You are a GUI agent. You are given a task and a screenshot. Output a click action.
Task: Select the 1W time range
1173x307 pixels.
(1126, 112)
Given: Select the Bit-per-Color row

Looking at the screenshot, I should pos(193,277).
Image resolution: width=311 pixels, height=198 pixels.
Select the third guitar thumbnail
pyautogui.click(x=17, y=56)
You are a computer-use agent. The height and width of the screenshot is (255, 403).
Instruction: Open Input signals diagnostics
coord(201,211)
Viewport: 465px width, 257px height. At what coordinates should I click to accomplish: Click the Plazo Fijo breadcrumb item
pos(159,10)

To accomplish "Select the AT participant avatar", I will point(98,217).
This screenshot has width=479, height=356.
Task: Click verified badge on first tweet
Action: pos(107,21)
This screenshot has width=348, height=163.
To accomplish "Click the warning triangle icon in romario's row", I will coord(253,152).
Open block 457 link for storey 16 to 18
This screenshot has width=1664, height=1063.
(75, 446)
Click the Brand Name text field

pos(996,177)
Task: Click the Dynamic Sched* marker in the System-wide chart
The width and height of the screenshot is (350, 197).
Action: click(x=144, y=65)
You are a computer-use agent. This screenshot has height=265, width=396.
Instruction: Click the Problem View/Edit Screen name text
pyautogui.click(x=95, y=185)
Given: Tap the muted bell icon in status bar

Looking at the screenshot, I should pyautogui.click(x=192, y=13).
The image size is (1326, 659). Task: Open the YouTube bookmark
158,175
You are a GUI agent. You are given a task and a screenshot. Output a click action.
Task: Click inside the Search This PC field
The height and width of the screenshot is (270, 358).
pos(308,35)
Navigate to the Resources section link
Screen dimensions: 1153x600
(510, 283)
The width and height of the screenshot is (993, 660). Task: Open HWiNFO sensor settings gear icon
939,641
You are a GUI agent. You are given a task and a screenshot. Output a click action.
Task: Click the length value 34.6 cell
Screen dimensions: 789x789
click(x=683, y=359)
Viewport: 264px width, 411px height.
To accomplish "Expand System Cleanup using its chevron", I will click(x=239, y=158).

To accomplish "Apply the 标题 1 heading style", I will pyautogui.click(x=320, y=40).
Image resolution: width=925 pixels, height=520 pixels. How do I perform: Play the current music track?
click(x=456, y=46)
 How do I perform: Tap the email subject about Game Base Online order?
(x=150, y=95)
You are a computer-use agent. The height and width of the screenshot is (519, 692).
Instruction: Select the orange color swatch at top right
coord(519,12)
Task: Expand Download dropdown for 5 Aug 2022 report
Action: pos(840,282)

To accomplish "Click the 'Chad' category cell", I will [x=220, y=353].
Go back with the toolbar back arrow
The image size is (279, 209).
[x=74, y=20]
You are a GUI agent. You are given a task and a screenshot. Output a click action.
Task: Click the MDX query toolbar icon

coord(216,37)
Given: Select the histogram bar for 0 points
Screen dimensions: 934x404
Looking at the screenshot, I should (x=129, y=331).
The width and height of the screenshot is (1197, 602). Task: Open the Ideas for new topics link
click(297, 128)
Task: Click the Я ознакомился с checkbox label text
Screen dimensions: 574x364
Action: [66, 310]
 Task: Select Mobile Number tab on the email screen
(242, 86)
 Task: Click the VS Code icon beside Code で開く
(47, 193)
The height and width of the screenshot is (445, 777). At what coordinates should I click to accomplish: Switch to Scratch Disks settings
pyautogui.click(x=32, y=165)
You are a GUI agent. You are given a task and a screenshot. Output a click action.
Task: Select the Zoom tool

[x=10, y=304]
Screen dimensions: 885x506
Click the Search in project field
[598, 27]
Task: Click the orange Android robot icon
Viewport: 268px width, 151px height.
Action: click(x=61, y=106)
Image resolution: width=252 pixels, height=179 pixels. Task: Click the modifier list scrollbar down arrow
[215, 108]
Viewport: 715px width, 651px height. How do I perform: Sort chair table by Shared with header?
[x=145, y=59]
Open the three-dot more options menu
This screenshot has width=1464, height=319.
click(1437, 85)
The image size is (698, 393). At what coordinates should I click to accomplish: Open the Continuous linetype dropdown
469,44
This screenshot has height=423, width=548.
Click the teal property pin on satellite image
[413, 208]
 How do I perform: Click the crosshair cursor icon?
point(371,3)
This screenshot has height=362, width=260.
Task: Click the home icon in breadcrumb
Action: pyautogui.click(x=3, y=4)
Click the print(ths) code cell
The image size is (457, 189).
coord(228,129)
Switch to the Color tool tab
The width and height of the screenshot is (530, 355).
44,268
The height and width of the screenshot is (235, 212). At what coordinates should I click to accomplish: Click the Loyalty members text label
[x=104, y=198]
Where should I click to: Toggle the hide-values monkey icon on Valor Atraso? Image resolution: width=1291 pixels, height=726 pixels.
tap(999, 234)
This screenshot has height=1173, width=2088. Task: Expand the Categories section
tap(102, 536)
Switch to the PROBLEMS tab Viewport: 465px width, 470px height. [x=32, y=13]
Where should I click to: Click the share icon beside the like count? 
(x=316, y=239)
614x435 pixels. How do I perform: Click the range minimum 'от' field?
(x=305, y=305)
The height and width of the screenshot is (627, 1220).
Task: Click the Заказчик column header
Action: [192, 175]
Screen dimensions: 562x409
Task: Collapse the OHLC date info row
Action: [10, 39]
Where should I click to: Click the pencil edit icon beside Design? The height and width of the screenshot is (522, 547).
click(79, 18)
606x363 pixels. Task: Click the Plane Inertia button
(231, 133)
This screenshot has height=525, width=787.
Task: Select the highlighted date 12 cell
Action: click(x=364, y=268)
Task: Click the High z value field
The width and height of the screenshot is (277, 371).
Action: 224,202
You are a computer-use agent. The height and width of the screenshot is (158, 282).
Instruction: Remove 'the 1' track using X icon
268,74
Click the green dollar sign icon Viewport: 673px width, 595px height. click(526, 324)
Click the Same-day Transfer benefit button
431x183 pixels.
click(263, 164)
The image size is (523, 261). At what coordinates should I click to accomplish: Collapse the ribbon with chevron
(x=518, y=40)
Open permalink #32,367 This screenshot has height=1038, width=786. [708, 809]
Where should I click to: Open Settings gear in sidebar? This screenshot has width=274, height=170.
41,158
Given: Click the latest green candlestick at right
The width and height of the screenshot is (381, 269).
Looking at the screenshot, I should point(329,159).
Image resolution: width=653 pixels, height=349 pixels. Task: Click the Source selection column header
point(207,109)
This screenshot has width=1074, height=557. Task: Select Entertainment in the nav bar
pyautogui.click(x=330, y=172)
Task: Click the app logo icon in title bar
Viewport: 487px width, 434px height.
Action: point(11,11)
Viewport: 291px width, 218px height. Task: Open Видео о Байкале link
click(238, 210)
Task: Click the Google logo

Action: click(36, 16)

### Task to carry out:
Everything from the line with "Task: Click the length value 34.6 cell" through the line with "is (519, 692)." should be written out exactly as it appears above, end lines included, and nothing outside that range.

### Written answer:
Task: Click the length value 34.6 cell
Screen dimensions: 789x789
click(x=683, y=359)
Viewport: 264px width, 411px height.
To accomplish "Expand System Cleanup using its chevron", I will click(x=239, y=158).

To accomplish "Apply the 标题 1 heading style", I will pyautogui.click(x=320, y=40).
Image resolution: width=925 pixels, height=520 pixels. How do I perform: Play the current music track?
click(x=456, y=46)
 How do I perform: Tap the email subject about Game Base Online order?
(x=150, y=95)
You are a computer-use agent. The height and width of the screenshot is (519, 692).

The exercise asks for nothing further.